Les responsables de la protection de la vie privée exhortent les sites Web à bloquer le moissonnage de données

Les commissaires à la protection de la vie privée et à l’information de 12 pays, dont le Canada, le Royaume-Uni, la Chine et l’Australie, ont exhorté les sociétés de médias sociaux à faire davantage pour empêcher les acteurs de la menace de récupérer les données personnelles de leurs systèmes informatiques.

« Les sociétés de médias sociaux et les opérateurs de sites Web qui hébergent des données personnelles accessibles au public ont l’obligation, en vertu des lois sur la protection des données et la vie privée, de protéger les informations personnelles sur leurs plateformes contre le moissonnage illégal de données », a déclaré le groupe dans une lettre conjointe publiée jeudi dernier.

Non seulement la lettre commune a été rendue publique, mais elle a également été envoyée directement à Alphabet Inc. (opérateur de YouTube), ByteDance Ltd. (TikTok), Meta Platforms, Inc. (Instagram, Facebook et Threads), Microsoft (LinkedIn), Sina Corp (Weibo) et X Corp. (X, auparavant Twitter).

Il n’est pas rare que des entreprises effectuent du moissonnage de données.
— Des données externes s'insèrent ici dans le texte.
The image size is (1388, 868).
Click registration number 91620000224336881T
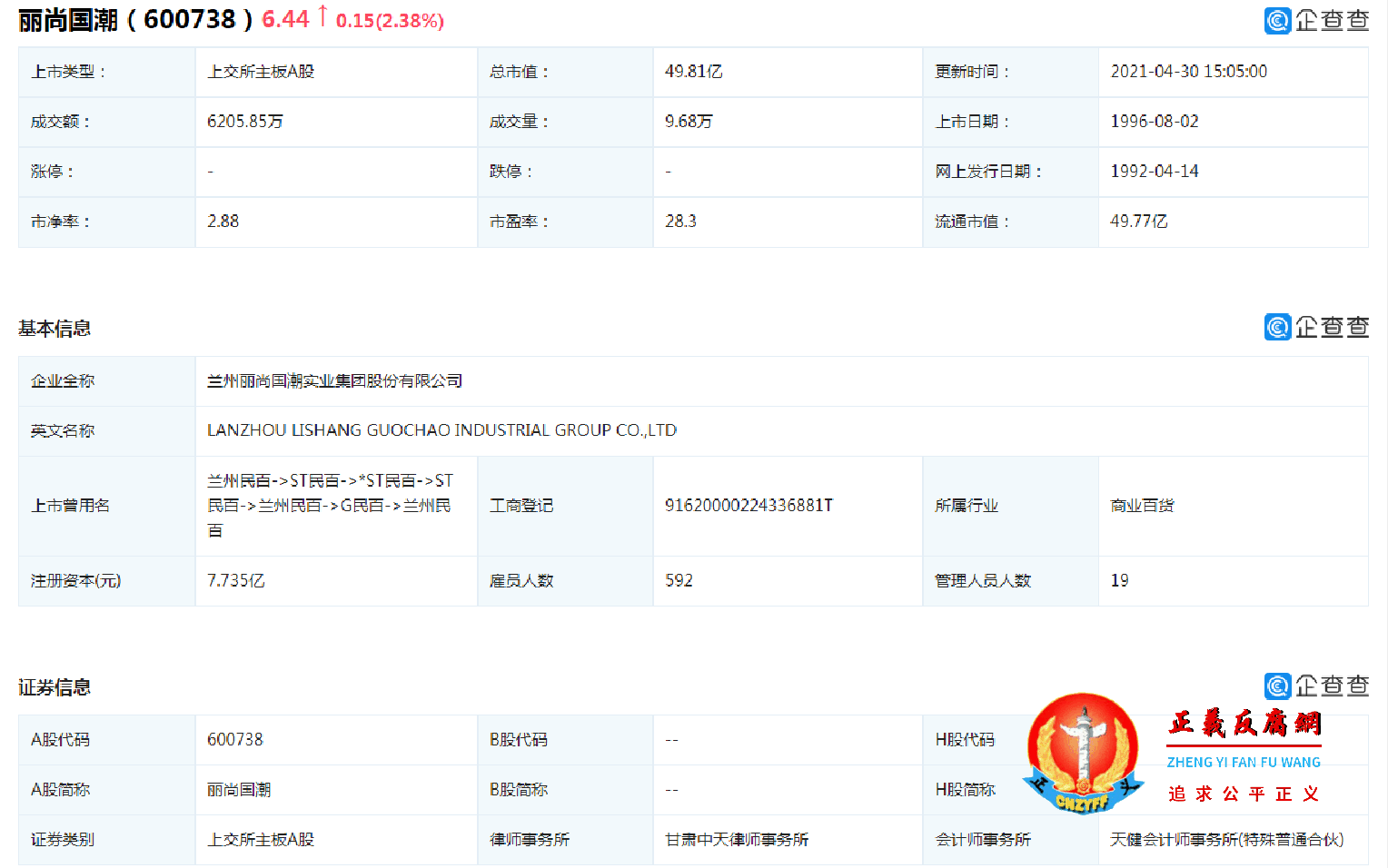[752, 506]
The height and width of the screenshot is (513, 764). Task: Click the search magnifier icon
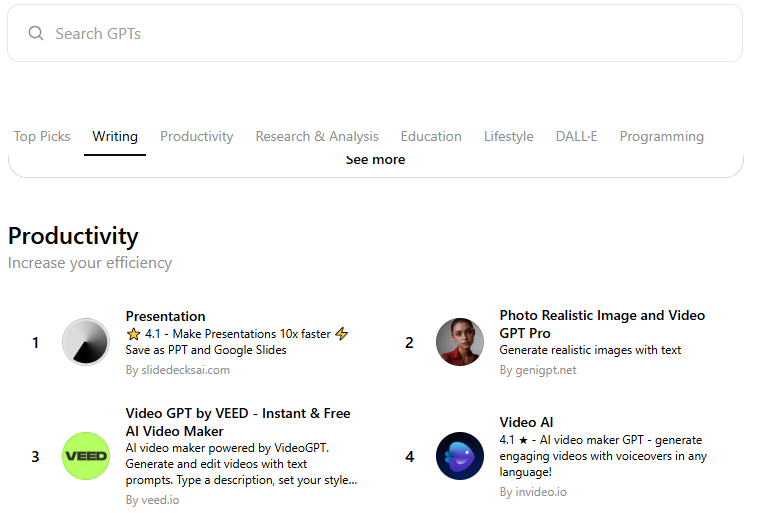click(x=36, y=34)
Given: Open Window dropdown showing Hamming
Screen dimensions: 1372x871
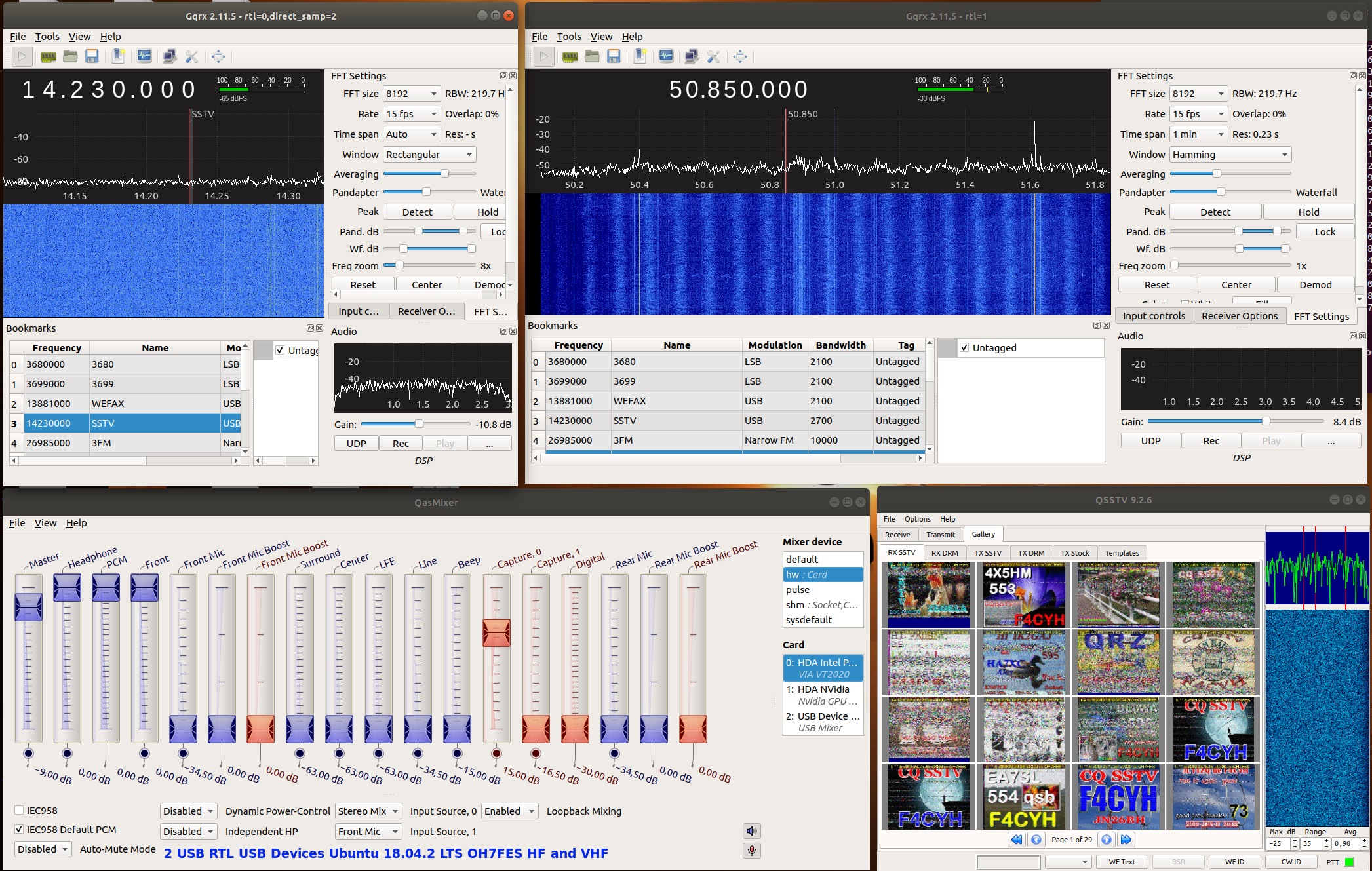Looking at the screenshot, I should 1230,155.
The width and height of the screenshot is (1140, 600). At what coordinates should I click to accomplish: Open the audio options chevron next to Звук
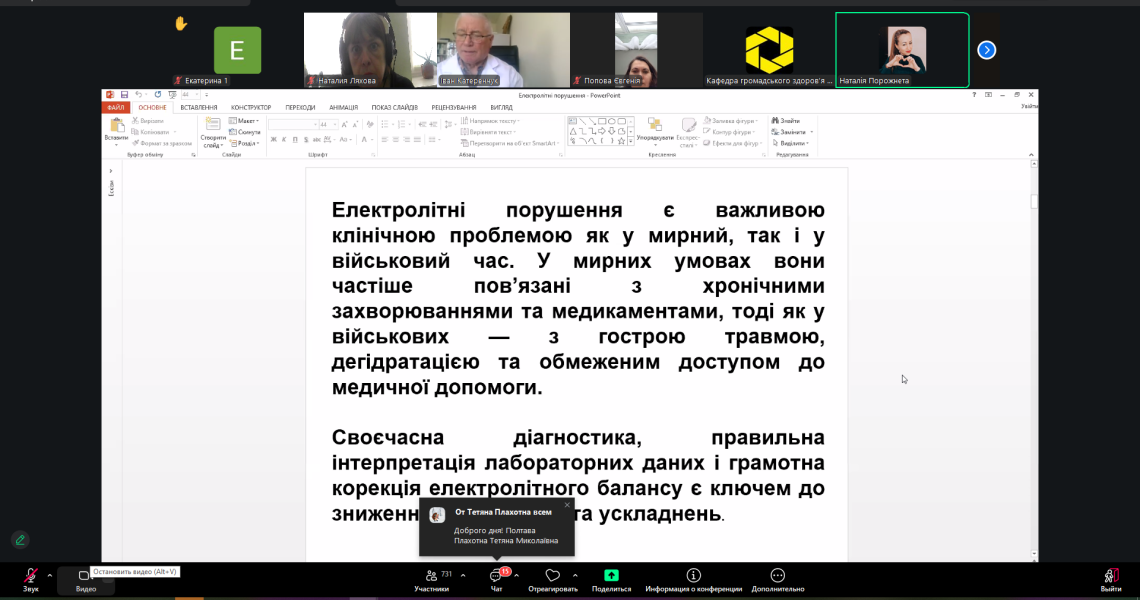click(x=50, y=575)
L’un des exemples les plus connus est ClearviewAI, qui a récupéré les images de millions de personnes pour alimenter sa base de données commerciale de reconnaissance faciale. Plusieurs commissaires à la protection de la vie privée dans le monde, y compris au Canada, affirment que c’est illégal.

Mais les cybercriminels avides de grands volumes de noms, d’adresses de courriel et d’autres informations personnelles à des fins d’usurpation d’identité, de fraude et de piratage d’organisations le font également – ​ si l’occasion se présente – en grande partie parce que c’est plus facile que de pirater les bases de données des organisations.

L’un des exemples les plus récents a été révélé la semaine dernière : en janvier, quelqu’un a mis en vente les données de 2,6 millions d’utilisateurs du site d’apprentissage des langues DuoLingo sur un forum criminel. Un porte-parole de l’entreprise a déclaré à The Record que les données avaient été moissonnées et n’étaient pas le résultat d’un piratage. Un pirate informatique a affirmé sur X/Twitter que les données avaient été extraites d’une interface de programmation d’application (API) exposée.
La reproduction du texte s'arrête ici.